Martha’s impetus into social media, she says, was seeing how “lively” her MySpace presence had become. That space contains oodles of videos, including archived photos of her early-days modeling career (imagine, a bathing-suited brunette). She has close to 3,000 friends in her MySpace and and almost 400 comments – from fan-gushing to “I need embroidery help.” Martha’s MySpace blog is photo-heavy, but hey, eye candy is how she built her empire.

And Martha just joined Facebook, on Sept. 3; as she wrote in MySpace, ” I wanted to have both a Myspace and a Facebook [profile] in order to get the most friends.” She has accrued close to 2,000 friends in Facebook in four weeks.

Martha won’t stop teaching with Marthapedia; it will be seeded with content from Martha Stewart’s Homekeeping Handbook and other of her resources, she says. Practical as she is, likely Martha hasn’t failed to notice that the new wiki site will serve as a giant, international focus group for measuring market reaction – an online test kitchen for ideas, so to speak.

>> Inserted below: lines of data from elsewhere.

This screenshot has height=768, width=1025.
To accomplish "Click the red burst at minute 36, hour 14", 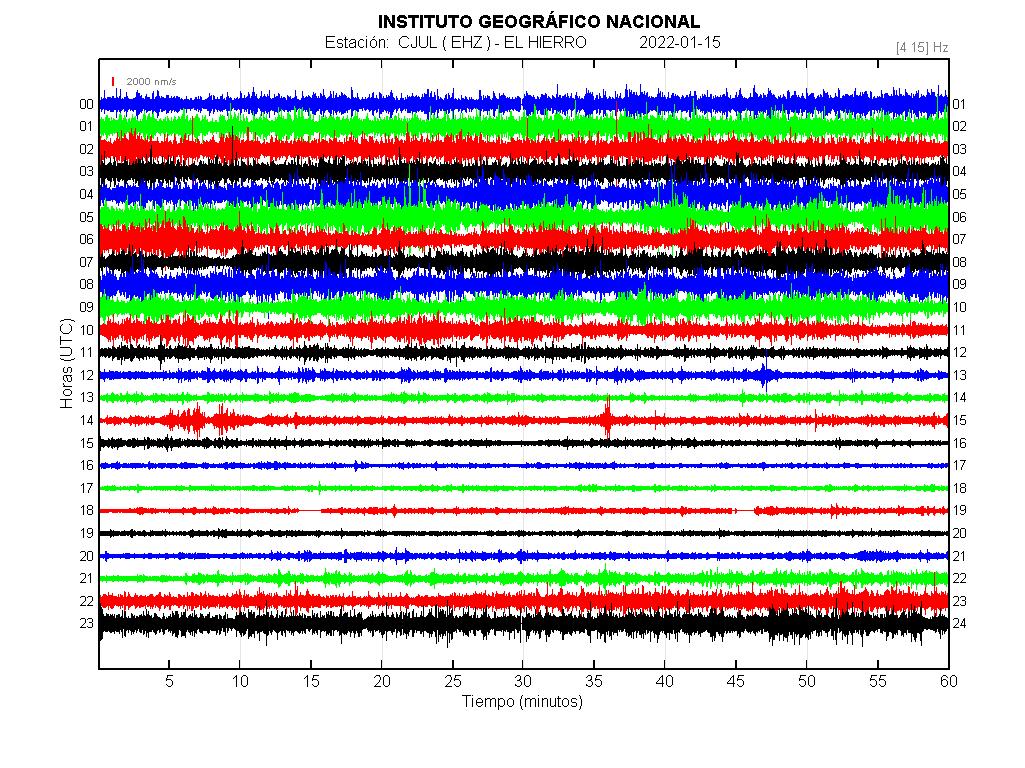I will point(607,419).
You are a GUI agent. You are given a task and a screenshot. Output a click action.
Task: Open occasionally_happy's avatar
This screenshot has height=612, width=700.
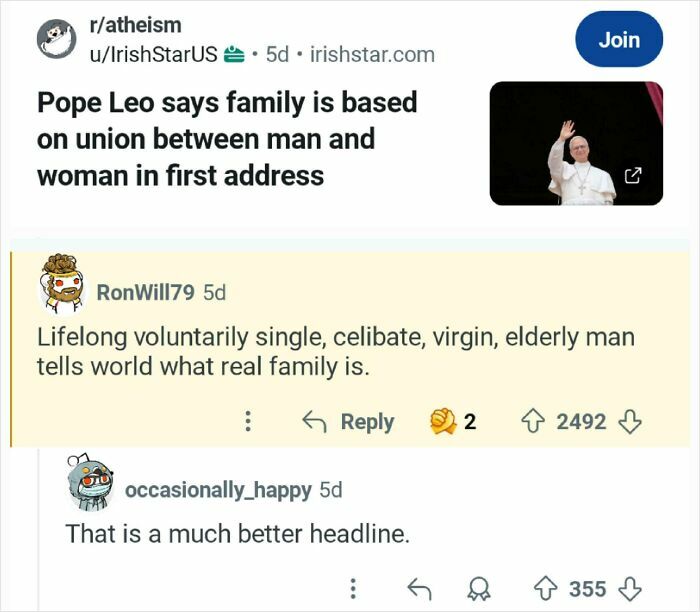[86, 482]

Love her or hate her (criminal record and all), Martha Stewart has got it going on with tapping into new media trends and keeping her legions of fans happy – especially now that she’s promoting them to “virtual consultants.” She’s launching a genuine two-way conversation wherein her followers get to upbraid her for impossibly fussy centerpiece creations, suggest their own festive concoctions, and feel a sense of ownership in Martha’s media empire.

Changing the Rules of Engagement

Yesterday I was giving a presentation at a client event. We were discussing a corporate blogging program we’d launched for them earlier this year, and some of the resulting benefits. Of course they were legion – a clearly growing fan base, amazing feedback from consumers, a couple of significant positive interactions with super-influencers, a smattering of business intelligence, wildly increased Google juice, and significant differentiation from the competition.

While discussing this last point with the firms “Chief Blogger”, he described an event I knew well about, but in a way that made me think about it very differently. One of his posts had prompted the competition to respond on a forum populated by their consumers (who are sometimes our consumers as well – it’s a very active community). The competition posted their rebuttal, not naming names, and then closed it to comments. The reaction was immediate and fierce, with consumers noting the dramatic difference between the competition and our clients’ attitude towards their consumer base. To them, the competition was clearly afraid of the conversation (contemptuous of it, even). It was not positive coverage.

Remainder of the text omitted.